6 Ways to Get the Most Out of Your Treadmill


Treadmill or dreadmill? Whether it's day one on your journey to better health or you want to take your dull daily workout to the next level, a few new moves can make fitness your friend. Check out the tips below to liven up your treadmill routine.

Woman running on a treadmill

Add Some Weight… to the Machine

More weight means the body has to work harder while also increasing the amount of calories burned.  A weighted vest adds some extra pounds equally across your body without throwing off your balance. If you want to hold hand weights instead, keep them close to your body to minimize joint strain.

Intense Intervals

A great workout doesn't need to last forever. Adding intervals or trying high intensity interval training (HIIT) may be just what you need to jumpstart your workout. Get your heart pumping by switching between sprinting at a steep incline and resting by taking it down to a walking pace on a low incline. Some interval workouts only take 10-20 minutes out of your day while delivering high-level calorie burning.

Use Your Arms

While your treadmill is equipped with handrails, use your arms to add something extra to your workout. Move arms up and down throughout your sweat session or walk with them above your head. It may look and feel a little silly, but it works at getting your heart rate up and adding a challenge to your usual walk.

Side Steppin'

Just walking forward can become super boring, super quick. Try doing the sideways shuffle down the belt to work your lower body in a new way. Your hips, thighs, calves and obliques not only will feel the burn, but you also will be working on your balance. This move also engages your mind as you have to be more deliberate in your steps. Just make sure to hold onto the railing for this one and switch sides for an even workout.
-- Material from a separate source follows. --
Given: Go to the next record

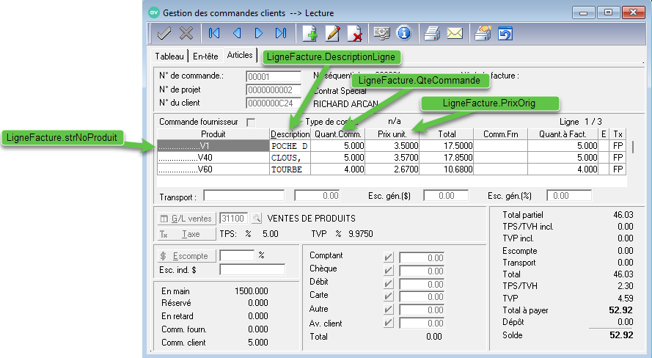Looking at the screenshot, I should (x=259, y=33).
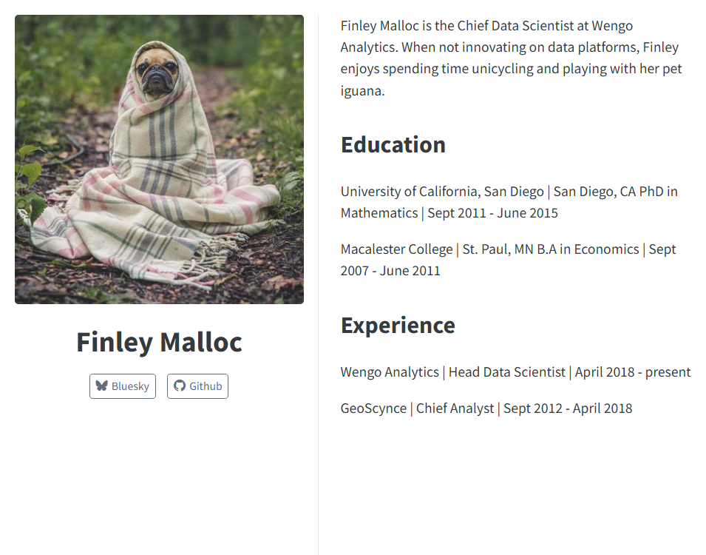Click the April 2018 - present dates

pyautogui.click(x=634, y=371)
Woman walking on a treadmill

Work Your Upper Body

We all know the treadmill is great for the lower body, but it can help you tone and add strength to your upper body too. You can easily do tricep dips and chest presses when the machine is off. Increase the difficulty of the chest press by increasing the incline of the treadmill.

Hike Uphill & Backwards

Ready to turn the world of treadmill walking upside down, or at least backwards? Strengthen quads, glutes and calves by turning your back to the console and walking at an incline. If that's a little too uncomfortable, turn the machine off and use your leg power to push the tread belt manually to really get your heart rate up.